[[ Text section, beginning ]]

Fitzgerald himself had done just that, and succeeded beyond all imagining. It was this struggle to which he referred when he told Zelda at the end of his life that “sometimes I think the impersonal and objective quality of my talent and the sacrifices of it, in pieces, to preserve its essential value has some sort of epic grandeur.” That had been the reason for his harsh dismissal of her work: knowing as he did the difference between his iron determination and her dilettantism, he could not pretend that Zelda, as much as he loved her, was anything other than what she was.

As for the increasingly strident claim that Scott “stole [Zelda’s] ideas,” one can only reply that all imaginative writers are thieves, ruthlessly taking whatever they find and transforming it into art. And while Scott’s conduct was far from impeccable in this regard, the fact remains that it was he, not Zelda, who was prepared to do whatever was necessary for him to become the artist that he became—and in so doing to earn the money that paid for her care.

[[ Text section, end ]]
[[ Dataset extract, beginning ]]

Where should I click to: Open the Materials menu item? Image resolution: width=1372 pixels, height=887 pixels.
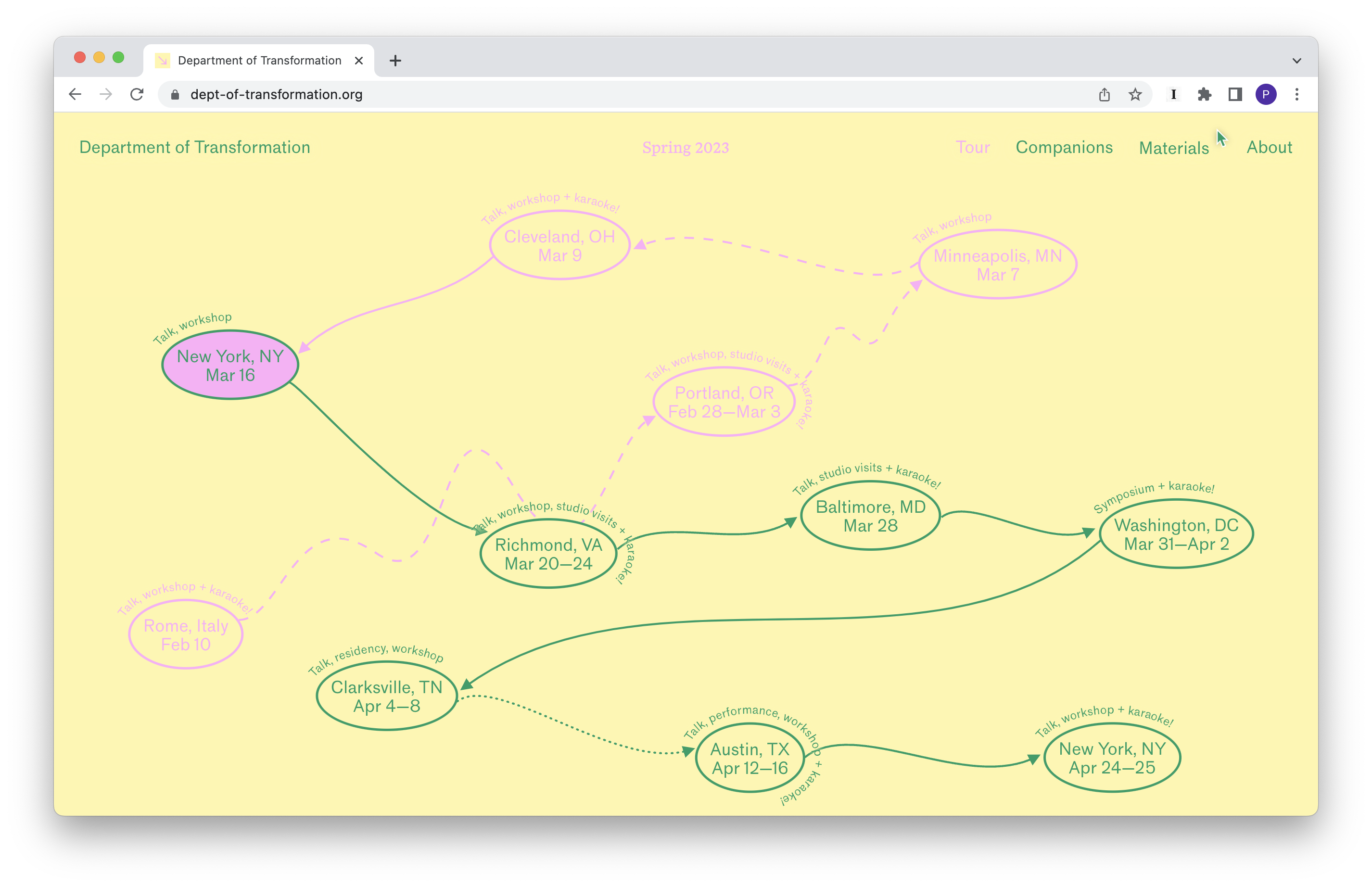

[[ Dataset extract, end ]]

:: What to do ::
1) According to the passage about Fitzgerald and Zelda, what are all imaginative writers?
2) Duplicate the passage about Fitzgerald and Zelda between "Fitzgerald himself had" and "what she was.", inclusive.
3) Go on with the passage about Fitzgerald and Zelda from its final sentence.

:: Answer section ::
1) They are thieves who ruthlessly take whatever they find and transform it into art.

2)
Fitzgerald himself had done just that, and succeeded beyond all imagining. It was this struggle to which he referred when he told Zelda at the end of his life that “sometimes I think the impersonal and objective quality of my talent and the sacrifices of it, in pieces, to preserve its essential value has some sort of epic grandeur.” That had been the reason for his harsh dismissal of her work: knowing as he did the difference between his iron determination and her dilettantism, he could not pretend that Zelda, as much as he loved her, was anything other than what she was.

3)
Might Zelda have become an equally great artist under more favorable circumstances? It is unlikely on the face of it. Other women of her generation, after all, somehow managed to produce novels, stories, and paintings of distinction in spite of similar cultural obstacles. And while Scott could surely have been more supportive of her inchoate ambitions, one is left in the end to ask a pair of cruelly hard questions: What was his duty to Zelda, and how does it weigh in the balance against the value of his own work? Nothing can now be done for her, after all, save to claim that she was something she wasn’t. Meanwhile, we have Gatsby and “The Rich Boy” and Tender Is the Night. Who shall say that Zelda Fitzgerald’s happiness—assuming that she was capable of being happy, much less productive—was more important?